AMD is on a tear now
Today at Computex, AMD has unveiled its first DirectX 11 compliant part, but the announcement is more about the overall features that DX11 introduces rather than the specific part that AMD has already fabricated in conjunction with TSMC on their fledgling 40nm process. Read on for the full scoop.
Today at Computex, AMD has unveiled its first DirectX 11 compliant part, but the announcement is more about the overall features that DX11 introduces rather than the specific part that AMD has already fabricated in conjunction with TSMC on their fledgling 40 nm process.
Windows 7 will be the enabler of DX11 and Stream Compute for the desktop, and AMD is hoping (and is likely to be) the only launch partner with DX11 products for sale when Windows 7 launches.
ATI/AMD has not been shy from integrating the latest and greatest into their products. While they were slow on the 130 nm uptake with their R300, they quickly gained a reputation for leveraging the latest process nodes and memory technologies. While each product may not have been entirely successful (Radeon X1800, HD 2900 XT), the company continues to push the envelope with their products.
The proof that AMD does have 40 nm DX11 silicon (of course… it could be RV740 chips, but I somehow doubt it). Doing some napkin type math, and assuming this is a 300 mm wafer, then the individual dies shown here are around 180 mm square. This puts it right in the sweet spot in terms of die size. For comparison, the RV770 is approximately 260 mm square on the 55 nm process. The 40 nm process is one full process node down, so die savings are around 45% to 50%, depending on factors such as SRAM cells, custom logic, etc. So, it appears as though this product is going to be around 1.2 billion transistors in size (again, napkin math).
These are the big changes in DX 11 vs. DX 10/10.1. We have seen most of them before, but not all in one technology specification.
TruForm was introduced with the Radeon 8500 way back in 2002, which was based on the R200 chip from ATI.
Yes, the Ruby demo was about the only real showcase for tesselation at this time. Interesting, but not supported by PC games.
The HD 4000 series still supports ATI’s tesselation unit, but again it is not used at this time.
Finally with DX11 we will see tessellation used in actual games. I remember graphics folks talking about tessellation and gaming since GDC 2000.
In this example compute shaders will control the behavior of these creatures, which is reactive to the physical situation and surroundings. These creatures appear to be choosing the path of least resistance while hiking through rugged terrain.
Currently MediaShow Espresso can utilize ATI Stream, and the results in this particular test show a signficant advantage in performance with the HD 4670 against the GeForce 9500 GT.

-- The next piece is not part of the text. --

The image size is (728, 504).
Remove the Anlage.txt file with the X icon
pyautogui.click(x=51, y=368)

Drag and Drop refers to a realtime transcode of a video going from the Windows 7 desktop to a portable media device. So instead of doing the transcode separately, then copying the file to the device… this allows users to just drop the media file onto the device without having the first transcode it.

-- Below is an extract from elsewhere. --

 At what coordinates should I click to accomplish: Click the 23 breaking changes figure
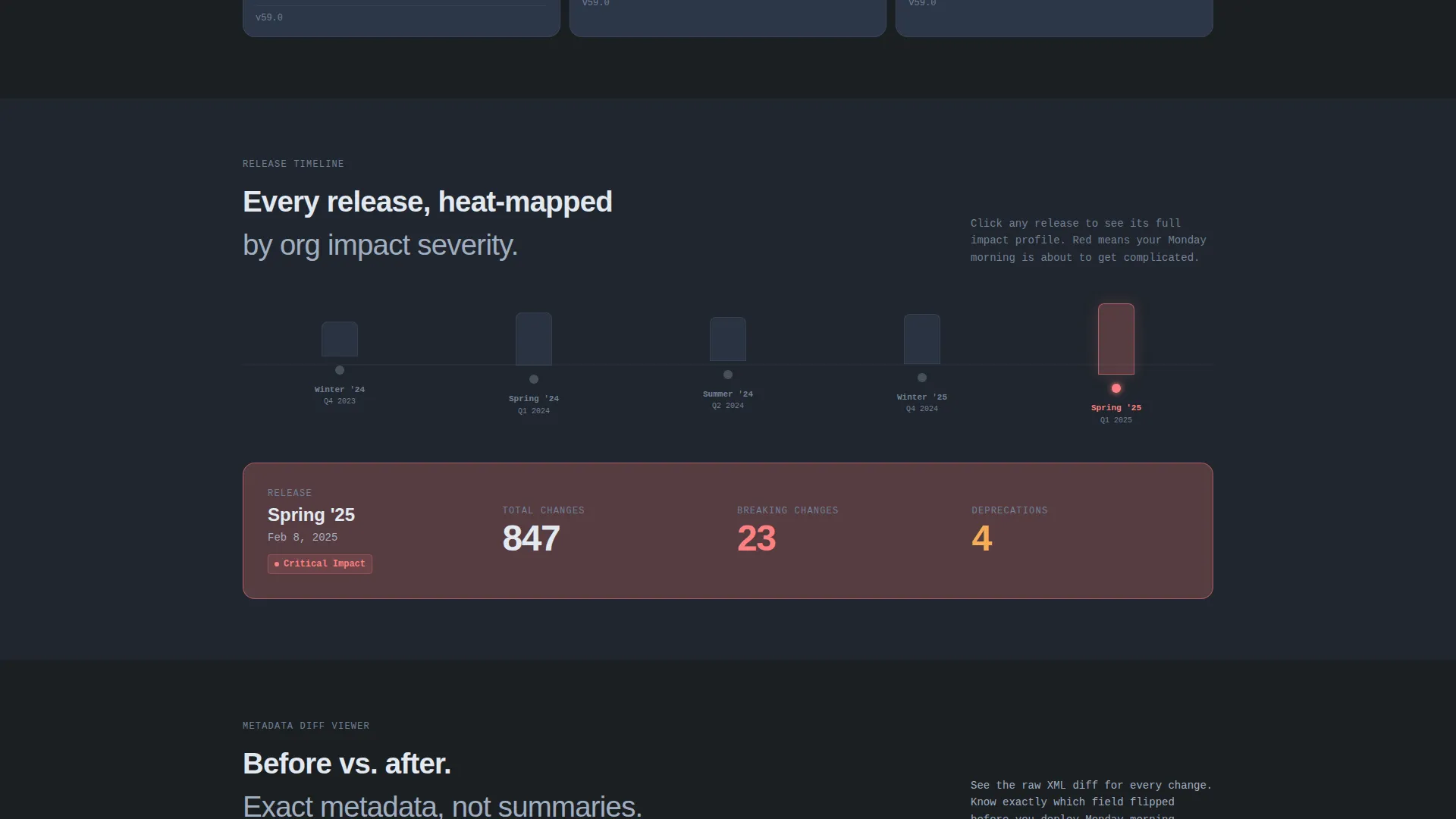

It is actually quite a surprise that AMD has actual working DX11 silicon, and from the picture we can gather that the first product might just be the high end unit from AMD. Consider that the HD 3780 was based on the RV670 chip, which was also right around 180 mm square in size on 55 nm, and it was the high end product for AMD until the release of the larger and more powerful HD 4870.
Another thing to take away from this presentation is that currently TSMC is having a hard time producing 40 nm parts in good quantities. This is exhibited by the dearth of available Radeon HD 4770 which are based on the RV740, a 40 nm chip which is around 137 mm square in size. At the very least, we can expect the upcoming chip to be slightly faster than the current HD 4890, but with the added bonus of full DX11 support. I am unsure if the jump from DX10.1 to DX11 will be as transistor intensive as going from DX9 to DX10, but I do not think that it is going to be as drastic a change.

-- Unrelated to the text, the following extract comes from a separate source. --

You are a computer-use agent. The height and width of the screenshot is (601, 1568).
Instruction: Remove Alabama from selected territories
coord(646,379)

AMD certainly has set a aggressive pace, and so far we have not seen any information from NVIDIA that they have a working DX11 part in house (all rumors point to them NOT having any working silicon at this time). If TSMC can fix its 40 nm issues, and AMD can ramp these parts in a timely manner, then it is not unreasonable to expect actual product to be available for the October launch of Windows 7.